Initial FY2026 framing — Management committed to CY2026 being a growth year with first half flat to modestly up vs. 2H25 and 2H acceleration. No numeric WFE assumption yet, but the directional commitment is firmer than last quarter's hedge. Status: Resolved positively (directionally; numeric WFE still pending).
Process-control intensity in product revenue mix — Product revenue was $2.47B vs. service $745M; PCB and Component Inspection +37% YoY signals packaging/substrate inspection demand.
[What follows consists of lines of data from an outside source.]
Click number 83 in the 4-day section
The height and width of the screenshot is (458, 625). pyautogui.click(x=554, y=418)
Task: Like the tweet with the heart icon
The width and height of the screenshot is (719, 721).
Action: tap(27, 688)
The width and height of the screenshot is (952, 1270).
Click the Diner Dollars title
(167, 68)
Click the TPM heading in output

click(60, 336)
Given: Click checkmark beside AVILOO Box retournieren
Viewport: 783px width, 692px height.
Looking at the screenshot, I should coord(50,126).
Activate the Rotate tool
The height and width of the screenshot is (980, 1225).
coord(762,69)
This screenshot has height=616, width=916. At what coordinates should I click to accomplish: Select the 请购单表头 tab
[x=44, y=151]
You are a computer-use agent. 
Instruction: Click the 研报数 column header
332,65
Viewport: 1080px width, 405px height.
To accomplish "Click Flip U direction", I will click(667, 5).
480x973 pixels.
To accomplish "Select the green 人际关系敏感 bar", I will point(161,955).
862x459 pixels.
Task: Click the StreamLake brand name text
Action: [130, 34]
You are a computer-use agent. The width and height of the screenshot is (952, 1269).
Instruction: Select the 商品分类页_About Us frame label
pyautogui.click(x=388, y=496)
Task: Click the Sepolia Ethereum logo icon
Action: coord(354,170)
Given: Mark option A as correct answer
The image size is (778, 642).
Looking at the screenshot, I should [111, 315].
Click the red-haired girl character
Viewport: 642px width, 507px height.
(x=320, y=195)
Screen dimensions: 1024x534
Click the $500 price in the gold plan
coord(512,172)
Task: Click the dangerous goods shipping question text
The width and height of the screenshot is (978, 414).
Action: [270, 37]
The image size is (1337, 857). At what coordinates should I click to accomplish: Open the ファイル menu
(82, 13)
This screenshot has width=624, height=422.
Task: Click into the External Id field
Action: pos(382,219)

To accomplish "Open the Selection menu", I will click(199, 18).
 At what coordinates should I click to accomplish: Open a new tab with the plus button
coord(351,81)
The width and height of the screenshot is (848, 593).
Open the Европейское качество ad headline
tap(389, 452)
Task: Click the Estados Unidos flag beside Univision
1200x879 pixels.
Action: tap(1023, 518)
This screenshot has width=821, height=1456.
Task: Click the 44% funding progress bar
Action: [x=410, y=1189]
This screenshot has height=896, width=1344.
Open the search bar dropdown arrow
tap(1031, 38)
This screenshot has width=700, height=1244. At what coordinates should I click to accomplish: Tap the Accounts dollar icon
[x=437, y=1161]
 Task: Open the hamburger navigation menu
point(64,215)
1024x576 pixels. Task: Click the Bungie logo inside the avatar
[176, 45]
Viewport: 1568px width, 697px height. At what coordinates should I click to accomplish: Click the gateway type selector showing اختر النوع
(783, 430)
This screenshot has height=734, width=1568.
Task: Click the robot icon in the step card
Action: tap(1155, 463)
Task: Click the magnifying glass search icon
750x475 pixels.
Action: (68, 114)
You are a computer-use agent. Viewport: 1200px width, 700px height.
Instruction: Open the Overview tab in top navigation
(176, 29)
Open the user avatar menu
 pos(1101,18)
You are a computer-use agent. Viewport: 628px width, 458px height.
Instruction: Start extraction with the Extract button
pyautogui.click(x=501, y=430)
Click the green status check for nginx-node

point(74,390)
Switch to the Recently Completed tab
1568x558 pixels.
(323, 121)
Management quantified KLA's process-control share at ~8% (vs. ~7.25% at last call), supporting the intensity-driven outperformance narrative.
Resolved positively

What to watch into next quarter

Whether the December guide of $3.225B prints near the top of the band given the "high-20s" China step-down already baked in — a beat above $3.3B would signal logic/DRAM strength absorbing the China decline faster than expected.

Non-GAAP gross margin landing vs. the 62.0% ±1.0% guide — the September print at 61.3% was at the low end; another quarter at or below 61.5% would suggest mix headwinds persist beyond a single quarter.

First numeric CY2026 WFE assumption — management committed to "growth" but deferred quantification. Look for the January call to put a numeric range on CY2026 WFE, or to explicitly defer to the analyst day.

Advanced packaging CY2025 finish vs. the >$925M floor — management lowered the growth descriptor from +80% YoY (last quarter) to +~70% YoY (this quarter). Watch whether the December and March quarters carry the implied run-rate to clear $925M or whether the floor gets revisited.

Whether the $300–350M CY2026 China export-control hit gets revised — this is a fresh number that management characterized as "evenly spread" across CY2026 halves. A revision in either direction on the next call materially reshapes the CY2026 growth math.

Foundry/logic process-control mix recovery from 59% — management framed this as mix-driven, not demand. A return toward the mid-60s in March would validate that read; a continuation near 59% would suggest leading-edge customer concentration is structurally shifting.

Sources

  1. KLA Corporation Q1 FY2026 earnings press release (SEC EDGAR, filed 2025-10-29): https://www.sec.gov/Archives/edgar/data/319201/000031920125000031/exhibit991earningsrelease0.htm
  2. KLA Corporation Q1 FY2026 earnings call transcript — prepared remarks and analyst Q&A (Rick Wallace, Brent Higgins; exchanges with JP Morgan, Bank of America, Cantor Fitzgerald, Wells Fargo, Barclays).